## Excerpted passage
2011 SuperDARN Workshop
Auroral high frequency waves: Possible scattering targets?
Dartmouth College, USA
abstract. From the early yearss of space physics, rocket- and satellite-borne wave experiments probing auroral regions detected electrostatic waves between the plasma and upper hybrid frequencies. These high frequency waves are most prevalent at high altitudes, above about 600 km, but they occur down to or even below the F-peak. One consequence is two types of mode-conversion radiation observable at ground level: Auroral roar originates from upper hybrid waves at the matching condition between the upper hybrid frequency and cyclotron harmonics, most commonly near 275 km altitude; and auroral MF burst is of unknown origin but proposed to come either from Langmuir waves extending from the F-peak up to about 600 km or from electron sound waves. The upper hybrid waves, with wave vectors perpendicular to the magnetic field and wavelengths from a few meters to tens of meters, might be effective scatterers of superDARN frequencies, although a bistatic system may be needed to receive the scattered wave which would refract differently from the upgoing wave due to its significant (several MHz) frequency offset. However, experiments suggest that much of the time the upper hybrid waves form standing wave structures in pre-existing field-aligned density enhancements, in which case there may sometimes be no significant frequency offset of the scattered wave. In such cases it seems possible for SuperDARN to detect the scatter. The other high-frequency wave, MF burst, associated either with Langmuir waves or electron sound waves, either of which has parallel wave vectors, are targets for radars that look up the magnetic field line; they may be related, for example, to enhanced ion lines (NEIALs) detected with incoherent scatter radars pointed directly up the magnetic field, but they seem less likely targets for SuperDARN radars than do the upper hybrid waves. A search for scatter from field-aligned upper hybrid waves near 275-375 km altitude, possibly offset by about 3 MHz, could add significant contributions to knowledge of HF waves and open another type of regular SuperDARN diagnostic measurement.

## Collected material
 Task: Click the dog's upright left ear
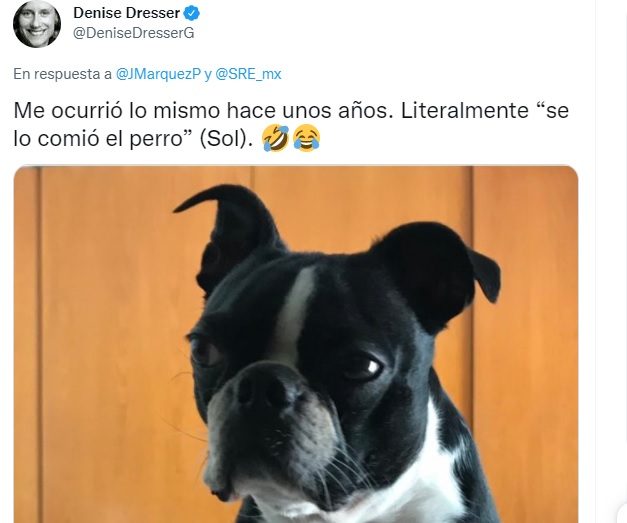(x=230, y=236)
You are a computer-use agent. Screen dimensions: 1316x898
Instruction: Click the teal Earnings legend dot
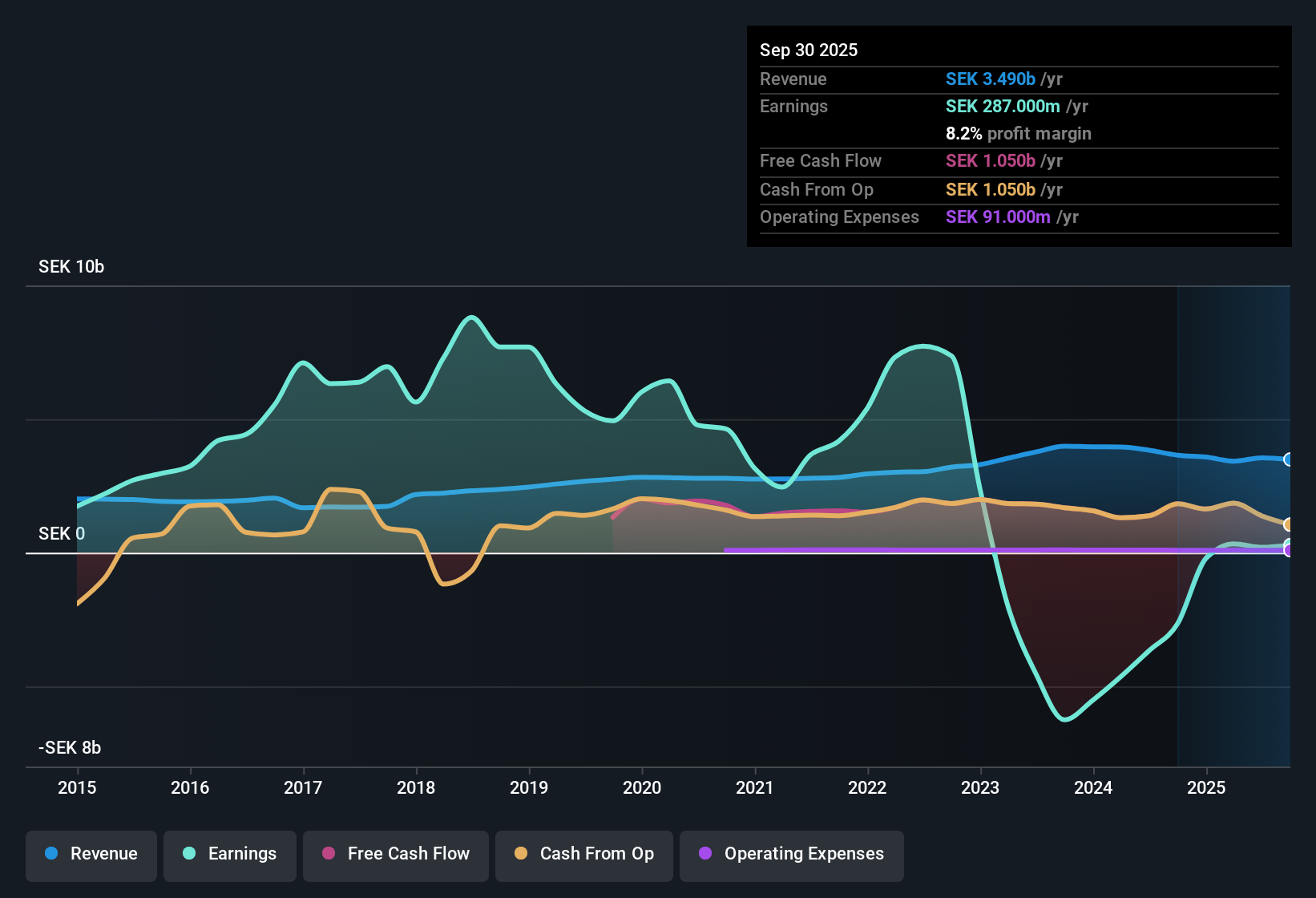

## What is expected
List every kind of wave that the auroral waves abstract above names as a source, or a proposed source, of mode-conversion radiation observable at ground level.

## Response for this exercise
Upper hybrid waves, Langmuir waves, and electron sound waves.